__ASSIGNED TASK A__
Translate this sentence from the YOLOFT page into Spanish: "This is the official implementation of the baseline model for XS-VID benchmark."

YOLOFT: An Extremely Small Video Object Detection Benchmark Baseline

📢 Introduction

This is the official implementation of the baseline model for XS-VID benchmark.

🎡 Dependencies

CUDA 11.7
Python 3.8
PyTorch 1.12.1(cu116)
TorchVision 0.13.1(cu116)
numpy 1.24.4

📂 Datasets

Our work is based on the large-scale extremely small video object detection benchmark XS-VID. Download the dataset(s) from corresponding links below.

[Google drive]：annotations; images(0-3); images(4-5);
[BaiduNetDisk]：annotations and images;

Please choose a download method to download the annotations and all images. Make sure all the split archive files (e.g., images.zip, images.z01, images.z02, etc.) are in the same directory. Use the following command to extract them:

unzip images.zip
unzip annotations.zip

We have released several annotation formats to facilitate subsequent research and use, including COCO, COCOVID, YOLO

🛠️ Install

This repository is build on Ultralytics 8.0.143 which can be installed by running the following scripts. Please ensure that all dependencies have been satisfied before setting up the environment.

__ASSIGNED TASK B__
From the rows below, gather every line that contains the word "want". Case counts.

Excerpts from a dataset
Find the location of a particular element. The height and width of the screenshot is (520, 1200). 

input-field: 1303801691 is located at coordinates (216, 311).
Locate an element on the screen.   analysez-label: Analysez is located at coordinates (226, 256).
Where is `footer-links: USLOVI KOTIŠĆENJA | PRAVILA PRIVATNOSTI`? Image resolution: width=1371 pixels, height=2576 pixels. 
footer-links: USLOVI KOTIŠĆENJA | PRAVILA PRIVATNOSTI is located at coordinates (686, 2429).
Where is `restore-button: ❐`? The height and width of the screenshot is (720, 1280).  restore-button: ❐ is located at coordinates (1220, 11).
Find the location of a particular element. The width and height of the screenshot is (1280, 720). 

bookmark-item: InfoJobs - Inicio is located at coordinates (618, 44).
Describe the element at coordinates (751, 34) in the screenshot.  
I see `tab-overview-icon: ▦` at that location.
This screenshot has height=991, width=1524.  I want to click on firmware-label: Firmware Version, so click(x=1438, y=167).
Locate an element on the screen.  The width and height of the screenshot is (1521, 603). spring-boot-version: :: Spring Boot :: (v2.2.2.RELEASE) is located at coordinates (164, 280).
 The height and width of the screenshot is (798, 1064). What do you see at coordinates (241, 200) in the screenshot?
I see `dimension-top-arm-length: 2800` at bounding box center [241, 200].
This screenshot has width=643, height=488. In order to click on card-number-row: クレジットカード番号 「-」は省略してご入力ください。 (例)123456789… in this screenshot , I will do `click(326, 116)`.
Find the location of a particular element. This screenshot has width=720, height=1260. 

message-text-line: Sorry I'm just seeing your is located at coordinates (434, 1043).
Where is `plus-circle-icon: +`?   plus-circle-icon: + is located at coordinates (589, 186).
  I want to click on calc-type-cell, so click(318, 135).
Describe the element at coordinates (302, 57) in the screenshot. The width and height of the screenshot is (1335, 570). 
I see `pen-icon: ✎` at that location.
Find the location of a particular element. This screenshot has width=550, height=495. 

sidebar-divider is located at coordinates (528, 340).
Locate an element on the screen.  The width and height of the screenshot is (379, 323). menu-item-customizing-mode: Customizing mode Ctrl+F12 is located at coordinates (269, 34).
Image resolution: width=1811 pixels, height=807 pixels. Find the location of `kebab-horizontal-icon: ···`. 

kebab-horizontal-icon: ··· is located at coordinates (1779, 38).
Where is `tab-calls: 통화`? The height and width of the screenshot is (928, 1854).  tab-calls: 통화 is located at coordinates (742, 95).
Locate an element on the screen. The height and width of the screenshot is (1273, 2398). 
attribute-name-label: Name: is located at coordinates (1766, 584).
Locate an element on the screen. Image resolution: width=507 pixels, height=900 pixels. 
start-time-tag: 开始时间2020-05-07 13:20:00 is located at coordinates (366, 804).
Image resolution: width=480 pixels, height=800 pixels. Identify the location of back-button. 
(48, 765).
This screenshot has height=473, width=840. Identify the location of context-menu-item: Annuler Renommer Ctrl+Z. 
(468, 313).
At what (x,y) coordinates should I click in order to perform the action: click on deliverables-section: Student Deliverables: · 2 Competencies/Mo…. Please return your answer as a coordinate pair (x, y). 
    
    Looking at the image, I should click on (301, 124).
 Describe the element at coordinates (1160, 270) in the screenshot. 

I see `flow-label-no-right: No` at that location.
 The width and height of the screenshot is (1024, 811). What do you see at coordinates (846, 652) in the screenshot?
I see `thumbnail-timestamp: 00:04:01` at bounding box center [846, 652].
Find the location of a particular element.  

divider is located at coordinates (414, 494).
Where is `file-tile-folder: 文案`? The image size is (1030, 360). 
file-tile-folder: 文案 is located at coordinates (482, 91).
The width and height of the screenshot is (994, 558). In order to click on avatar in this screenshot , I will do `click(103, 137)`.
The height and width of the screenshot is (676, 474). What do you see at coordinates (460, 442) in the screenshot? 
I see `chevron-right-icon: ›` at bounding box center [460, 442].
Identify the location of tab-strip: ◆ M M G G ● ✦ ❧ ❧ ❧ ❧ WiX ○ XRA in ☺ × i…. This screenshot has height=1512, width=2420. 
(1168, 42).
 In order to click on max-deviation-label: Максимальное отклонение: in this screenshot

__ANSWER SECTION A__
Esta es la implementación oficial del modelo de referencia para el benchmark XS-VID.

__ANSWER SECTION B__
This screenshot has height=991, width=1524.  I want to click on firmware-label: Firmware Version, so click(x=1438, y=167).
  I want to click on calc-type-cell, so click(318, 135).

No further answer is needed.